> _EXERCISE_: Output every entry exactly, from the first line to the last.

· · · · · · ·

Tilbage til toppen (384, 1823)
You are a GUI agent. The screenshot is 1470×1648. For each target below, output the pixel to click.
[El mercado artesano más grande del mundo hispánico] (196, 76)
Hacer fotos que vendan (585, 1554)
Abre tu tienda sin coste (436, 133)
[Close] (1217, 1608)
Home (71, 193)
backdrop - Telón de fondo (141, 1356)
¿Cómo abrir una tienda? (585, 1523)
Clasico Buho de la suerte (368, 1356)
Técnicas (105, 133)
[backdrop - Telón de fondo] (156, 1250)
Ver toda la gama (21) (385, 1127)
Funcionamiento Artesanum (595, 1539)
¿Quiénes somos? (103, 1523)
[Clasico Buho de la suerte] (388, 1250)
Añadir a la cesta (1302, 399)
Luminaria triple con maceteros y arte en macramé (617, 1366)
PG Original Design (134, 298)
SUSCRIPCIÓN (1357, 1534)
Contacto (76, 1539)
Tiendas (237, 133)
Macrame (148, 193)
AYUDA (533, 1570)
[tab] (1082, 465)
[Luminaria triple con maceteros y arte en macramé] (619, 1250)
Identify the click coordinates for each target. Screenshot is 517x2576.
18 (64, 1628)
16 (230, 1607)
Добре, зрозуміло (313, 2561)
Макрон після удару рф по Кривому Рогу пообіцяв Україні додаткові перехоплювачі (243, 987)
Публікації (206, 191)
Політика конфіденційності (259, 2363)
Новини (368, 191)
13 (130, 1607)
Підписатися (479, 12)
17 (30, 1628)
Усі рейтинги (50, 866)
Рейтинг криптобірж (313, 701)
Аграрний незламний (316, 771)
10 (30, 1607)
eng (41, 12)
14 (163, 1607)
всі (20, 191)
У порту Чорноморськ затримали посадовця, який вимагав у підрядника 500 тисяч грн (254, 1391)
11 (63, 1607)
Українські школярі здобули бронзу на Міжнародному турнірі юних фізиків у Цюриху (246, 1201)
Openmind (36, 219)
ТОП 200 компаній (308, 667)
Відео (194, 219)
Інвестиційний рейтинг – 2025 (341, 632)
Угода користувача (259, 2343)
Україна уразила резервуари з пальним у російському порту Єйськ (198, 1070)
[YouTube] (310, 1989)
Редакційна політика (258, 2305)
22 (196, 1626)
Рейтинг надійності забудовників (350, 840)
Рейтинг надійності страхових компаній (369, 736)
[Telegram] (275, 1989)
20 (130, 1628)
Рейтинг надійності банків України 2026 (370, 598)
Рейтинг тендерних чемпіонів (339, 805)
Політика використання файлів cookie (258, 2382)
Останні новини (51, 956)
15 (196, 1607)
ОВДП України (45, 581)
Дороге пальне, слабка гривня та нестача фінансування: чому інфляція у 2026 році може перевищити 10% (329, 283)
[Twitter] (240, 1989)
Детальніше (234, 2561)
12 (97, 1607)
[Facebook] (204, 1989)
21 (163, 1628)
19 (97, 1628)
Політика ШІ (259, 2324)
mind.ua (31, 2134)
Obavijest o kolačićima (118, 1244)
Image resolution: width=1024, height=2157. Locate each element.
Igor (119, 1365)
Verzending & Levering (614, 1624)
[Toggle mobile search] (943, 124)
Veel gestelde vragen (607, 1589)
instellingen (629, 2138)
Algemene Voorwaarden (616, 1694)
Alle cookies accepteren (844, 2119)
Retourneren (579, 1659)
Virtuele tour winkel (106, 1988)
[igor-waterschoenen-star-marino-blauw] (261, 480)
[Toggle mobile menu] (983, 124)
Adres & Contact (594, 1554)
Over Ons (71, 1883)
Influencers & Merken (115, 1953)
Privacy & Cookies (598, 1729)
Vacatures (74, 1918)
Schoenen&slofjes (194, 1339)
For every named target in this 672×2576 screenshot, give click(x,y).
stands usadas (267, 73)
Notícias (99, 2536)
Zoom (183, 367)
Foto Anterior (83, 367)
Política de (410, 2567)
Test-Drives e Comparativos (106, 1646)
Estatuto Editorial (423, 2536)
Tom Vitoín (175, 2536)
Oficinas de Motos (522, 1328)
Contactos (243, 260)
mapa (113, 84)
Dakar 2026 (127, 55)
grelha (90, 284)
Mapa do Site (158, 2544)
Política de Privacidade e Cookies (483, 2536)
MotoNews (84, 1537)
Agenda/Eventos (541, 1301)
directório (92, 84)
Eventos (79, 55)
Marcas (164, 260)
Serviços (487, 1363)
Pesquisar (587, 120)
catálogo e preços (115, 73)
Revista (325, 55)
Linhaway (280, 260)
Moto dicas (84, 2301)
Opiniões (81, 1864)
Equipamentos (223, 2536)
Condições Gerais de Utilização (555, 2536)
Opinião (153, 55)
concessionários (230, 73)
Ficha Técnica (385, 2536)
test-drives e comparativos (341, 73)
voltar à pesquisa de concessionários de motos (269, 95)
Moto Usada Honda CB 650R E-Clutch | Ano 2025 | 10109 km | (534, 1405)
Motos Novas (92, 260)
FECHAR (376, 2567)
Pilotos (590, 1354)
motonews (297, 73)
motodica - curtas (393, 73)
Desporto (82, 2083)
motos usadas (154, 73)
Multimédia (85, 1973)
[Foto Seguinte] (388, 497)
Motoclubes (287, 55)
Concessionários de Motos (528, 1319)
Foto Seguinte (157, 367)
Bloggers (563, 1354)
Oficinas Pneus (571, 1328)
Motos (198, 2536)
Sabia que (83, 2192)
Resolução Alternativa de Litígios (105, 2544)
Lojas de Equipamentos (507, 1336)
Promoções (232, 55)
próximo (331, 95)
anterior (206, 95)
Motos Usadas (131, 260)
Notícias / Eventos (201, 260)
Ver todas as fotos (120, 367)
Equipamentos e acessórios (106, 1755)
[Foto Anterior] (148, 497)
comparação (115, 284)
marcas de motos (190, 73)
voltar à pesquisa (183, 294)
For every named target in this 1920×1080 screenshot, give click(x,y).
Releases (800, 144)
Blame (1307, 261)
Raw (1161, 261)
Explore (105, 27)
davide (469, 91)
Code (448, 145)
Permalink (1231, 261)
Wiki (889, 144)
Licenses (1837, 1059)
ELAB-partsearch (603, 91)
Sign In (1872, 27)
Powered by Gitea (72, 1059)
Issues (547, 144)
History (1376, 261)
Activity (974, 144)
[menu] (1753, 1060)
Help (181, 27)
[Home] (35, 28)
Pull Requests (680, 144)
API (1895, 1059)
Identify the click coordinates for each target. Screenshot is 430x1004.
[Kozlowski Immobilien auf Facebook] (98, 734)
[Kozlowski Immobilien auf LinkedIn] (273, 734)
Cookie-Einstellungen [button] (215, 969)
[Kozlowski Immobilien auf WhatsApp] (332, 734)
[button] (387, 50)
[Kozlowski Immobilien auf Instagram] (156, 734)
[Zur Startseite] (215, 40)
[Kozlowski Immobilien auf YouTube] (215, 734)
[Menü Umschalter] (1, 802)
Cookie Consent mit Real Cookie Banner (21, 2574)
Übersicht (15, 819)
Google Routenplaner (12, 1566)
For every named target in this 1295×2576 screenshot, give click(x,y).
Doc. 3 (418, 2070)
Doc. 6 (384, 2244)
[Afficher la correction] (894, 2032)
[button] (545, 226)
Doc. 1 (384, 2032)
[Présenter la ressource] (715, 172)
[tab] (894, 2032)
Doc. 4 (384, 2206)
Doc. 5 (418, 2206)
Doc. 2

· · · · · · ·

> _RESULT OF THIS TASK_:
Tilbage til toppen (384, 1823)
You are a GUI agent. The screenshot is 1470×1648. For each target below, output the pixel to click.
[El mercado artesano más grande del mundo hispánico] (196, 76)
Hacer fotos que vendan (585, 1554)
Abre tu tienda sin coste (436, 133)
[Close] (1217, 1608)
Home (71, 193)
backdrop - Telón de fondo (141, 1356)
¿Cómo abrir una tienda? (585, 1523)
Clasico Buho de la suerte (368, 1356)
Técnicas (105, 133)
[backdrop - Telón de fondo] (156, 1250)
Ver toda la gama (21) (385, 1127)
Funcionamiento Artesanum (595, 1539)
¿Quiénes somos? (103, 1523)
[Clasico Buho de la suerte] (388, 1250)
Añadir a la cesta (1302, 399)
Luminaria triple con maceteros y arte en macramé (617, 1366)
PG Original Design (134, 298)
SUSCRIPCIÓN (1357, 1534)
Contacto (76, 1539)
Tiendas (237, 133)
Macrame (148, 193)
AYUDA (533, 1570)
[tab] (1082, 465)
[Luminaria triple con maceteros y arte en macramé] (619, 1250)
Identify the click coordinates for each target. Screenshot is 517x2576.
18 (64, 1628)
16 (230, 1607)
Добре, зрозуміло (313, 2561)
Макрон після удару рф по Кривому Рогу пообіцяв Україні додаткові перехоплювачі (243, 987)
Публікації (206, 191)
Політика конфіденційності (259, 2363)
Новини (368, 191)
13 (130, 1607)
Підписатися (479, 12)
17 (30, 1628)
Усі рейтинги (50, 866)
Рейтинг криптобірж (313, 701)
Аграрний незламний (316, 771)
10 (30, 1607)
eng (41, 12)
14 (163, 1607)
всі (20, 191)
У порту Чорноморськ затримали посадовця, який вимагав у підрядника 500 тисяч грн (254, 1391)
11 (63, 1607)
Українські школярі здобули бронзу на Міжнародному турнірі юних фізиків у Цюриху (246, 1201)
Openmind (36, 219)
ТОП 200 компаній (308, 667)
Відео (194, 219)
Інвестиційний рейтинг – 2025 (341, 632)
Угода користувача (259, 2343)
Україна уразила резервуари з пальним у російському порту Єйськ (198, 1070)
[YouTube] (310, 1989)
Редакційна політика (258, 2305)
22 (196, 1626)
Рейтинг надійності забудовників (350, 840)
Рейтинг надійності страхових компаній (369, 736)
[Telegram] (275, 1989)
20 (130, 1628)
Рейтинг надійності банків України 2026 (370, 598)
Рейтинг тендерних чемпіонів (339, 805)
Політика використання файлів cookie (258, 2382)
Останні новини (51, 956)
15 (196, 1607)
ОВДП України (45, 581)
Дороге пальне, слабка гривня та нестача фінансування: чому інфляція у 2026 році може перевищити 10% (329, 283)
[Twitter] (240, 1989)
Детальніше (234, 2561)
12 (97, 1607)
[Facebook] (204, 1989)
21 (163, 1628)
19 (97, 1628)
Політика ШІ (259, 2324)
mind.ua (31, 2134)
Obavijest o kolačićima (118, 1244)
Image resolution: width=1024, height=2157. Locate each element.
Igor (119, 1365)
Verzending & Levering (614, 1624)
[Toggle mobile search] (943, 124)
Veel gestelde vragen (607, 1589)
instellingen (629, 2138)
Algemene Voorwaarden (616, 1694)
Alle cookies accepteren (844, 2119)
Retourneren (579, 1659)
Virtuele tour winkel (106, 1988)
[igor-waterschoenen-star-marino-blauw] (261, 480)
[Toggle mobile menu] (983, 124)
Adres & Contact (594, 1554)
Over Ons (71, 1883)
Influencers & Merken (115, 1953)
Privacy & Cookies (598, 1729)
Vacatures (74, 1918)
Schoenen&slofjes (194, 1339)
For every named target in this 672×2576 screenshot, give click(x,y).
stands usadas (267, 73)
Notícias (99, 2536)
Zoom (183, 367)
Foto Anterior (83, 367)
Política de (410, 2567)
Test-Drives e Comparativos (106, 1646)
Estatuto Editorial (423, 2536)
Tom Vitoín (175, 2536)
Oficinas de Motos (522, 1328)
Contactos (243, 260)
mapa (113, 84)
Dakar 2026 (127, 55)
grelha (90, 284)
Mapa do Site (158, 2544)
Política de Privacidade e Cookies (483, 2536)
MotoNews (84, 1537)
Agenda/Eventos (541, 1301)
directório (92, 84)
Eventos (79, 55)
Marcas (164, 260)
Serviços (487, 1363)
Pesquisar (587, 120)
catálogo e preços (115, 73)
Revista (325, 55)
Linhaway (280, 260)
Moto dicas (84, 2301)
Opiniões (81, 1864)
Equipamentos (223, 2536)
Condições Gerais de Utilização (555, 2536)
Opinião (153, 55)
concessionários (230, 73)
Ficha Técnica (385, 2536)
test-drives e comparativos (341, 73)
voltar à pesquisa de concessionários de motos (269, 95)
Moto Usada Honda CB 650R E-Clutch | Ano 2025 | 10109 km | (534, 1405)
Motos Novas (92, 260)
FECHAR (376, 2567)
Pilotos (590, 1354)
motonews (297, 73)
motodica - curtas (393, 73)
Desporto (82, 2083)
motos usadas (154, 73)
Multimédia (85, 1973)
[Foto Seguinte] (388, 497)
Motoclubes (287, 55)
Concessionários de Motos (528, 1319)
Foto Seguinte (157, 367)
Bloggers (563, 1354)
Oficinas Pneus (571, 1328)
Motos (198, 2536)
Sabia que (83, 2192)
Resolução Alternativa de Litígios (105, 2544)
Lojas de Equipamentos (507, 1336)
Promoções (232, 55)
próximo (331, 95)
anterior (206, 95)
Motos Usadas (131, 260)
Notícias / Eventos (201, 260)
Ver todas as fotos (120, 367)
Equipamentos e acessórios (106, 1755)
[Foto Anterior] (148, 497)
comparação (115, 284)
marcas de motos (190, 73)
voltar à pesquisa (183, 294)
For every named target in this 1920×1080 screenshot, give click(x,y).
Releases (800, 144)
Blame (1307, 261)
Raw (1161, 261)
Explore (105, 27)
davide (469, 91)
Code (448, 145)
Permalink (1231, 261)
Wiki (889, 144)
Licenses (1837, 1059)
ELAB-partsearch (603, 91)
Sign In (1872, 27)
Powered by Gitea (72, 1059)
Issues (547, 144)
History (1376, 261)
Activity (974, 144)
[menu] (1753, 1060)
Help (181, 27)
[Home] (35, 28)
Pull Requests (680, 144)
API (1895, 1059)
Identify the click coordinates for each target. Screenshot is 430x1004.
[Kozlowski Immobilien auf Facebook] (98, 734)
[Kozlowski Immobilien auf LinkedIn] (273, 734)
Cookie-Einstellungen [button] (215, 969)
[Kozlowski Immobilien auf WhatsApp] (332, 734)
[button] (387, 50)
[Kozlowski Immobilien auf Instagram] (156, 734)
[Zur Startseite] (215, 40)
[Kozlowski Immobilien auf YouTube] (215, 734)
[Menü Umschalter] (1, 802)
Cookie Consent mit Real Cookie Banner (21, 2574)
Übersicht (15, 819)
Google Routenplaner (12, 1566)
For every named target in this 1295×2576 screenshot, give click(x,y).
Doc. 3 (418, 2070)
Doc. 6 (384, 2244)
[Afficher la correction] (894, 2032)
[button] (545, 226)
Doc. 1 (384, 2032)
[Présenter la ressource] (715, 172)
[tab] (894, 2032)
Doc. 4 (384, 2206)
Doc. 5 (418, 2206)
Doc. 2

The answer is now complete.